Arne Schonbohm has been reportedly appointed to a new senior post as no evidence against him was found
The former head of Germany's Federal Office for Information Security (BSI), Arne Schonbohm, has been cleared of any allegations over his purported ties to Russia, Bild newspaper reported on Sunday. The official has now been appointed to a new government job, according to the outlet.
Schonbohm, who has headed BSI since February 2016, found himself in the middle of a spy scandal in mid-October, after Bild and ZDF television reported the official might have been linked to Russian intelligence through the Cyber Security Council of Germany.
According to media reports, the Council, co-founded by Schonbohm back in 2012, was effectively a subsidiary of Russian cybersecurity company OAO Infotecs, allegedly led by a former employee of the KGB.
The allegations triggered administrative proceedings against Schonbohm, who was reportedly banned from "conducting official business" by German Interior Minister Nancy Faeser.
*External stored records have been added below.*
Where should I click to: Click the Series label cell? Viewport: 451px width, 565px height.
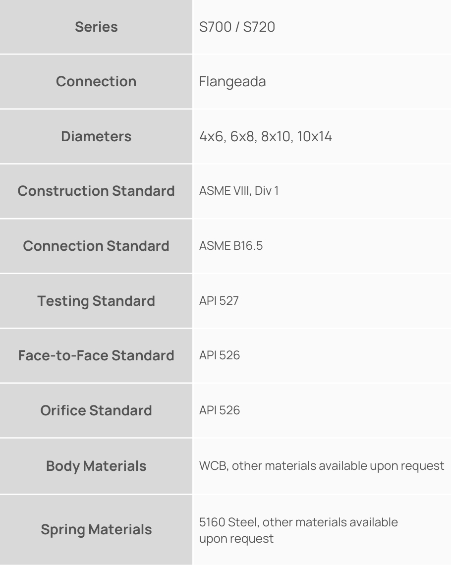[x=96, y=27]
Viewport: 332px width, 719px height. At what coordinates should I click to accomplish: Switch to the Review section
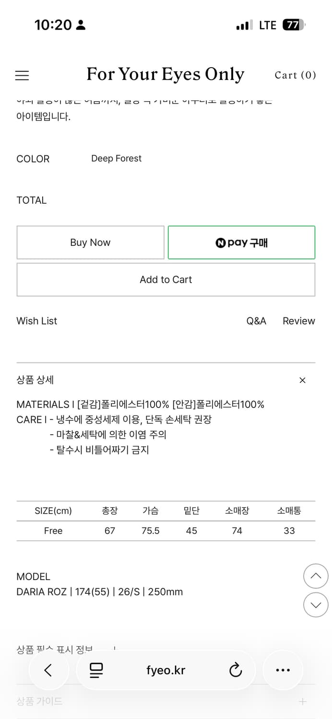[x=298, y=321]
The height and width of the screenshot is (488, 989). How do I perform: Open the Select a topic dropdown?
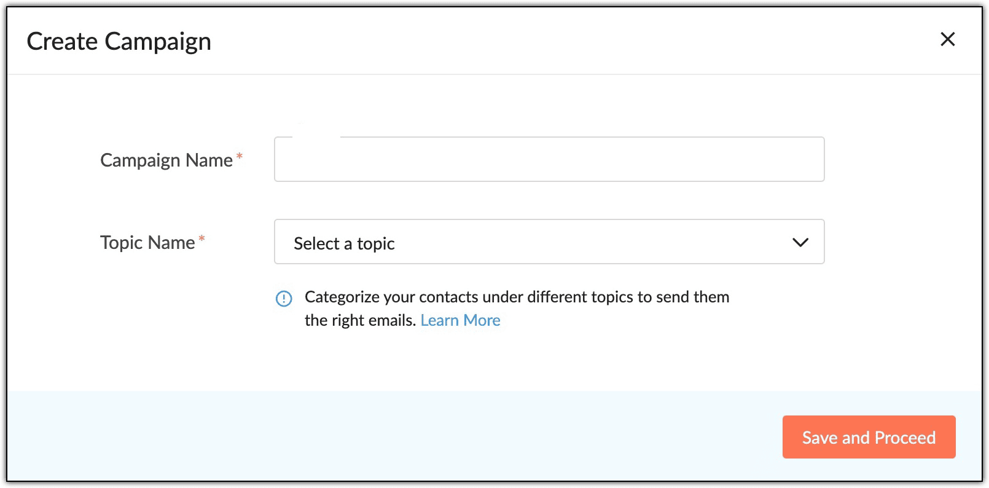pos(549,242)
Ultimately, the ministry failed to prove any misconduct on the part of Schonbohm in court, according to Bild.
Now, the ex-BSI boss has been reportedly appointed to lead another government agency under the Interior Ministry, the Federal Academy of Public Administration (BAköV). The agency is much smaller than the BSI - some 100 against 1,700 employees, - and the job pays less well - €10,600 per month against €11,700.
Schonbohm, however, has allegedly initially refused such an offer, and the BAköV chief post was upgraded specifically for him. The upgrade of the position has been already included in the next year's budget, Bild reported. The official is expected to assume his new role on December 6, getting formally transferred to it on January 1, 2023.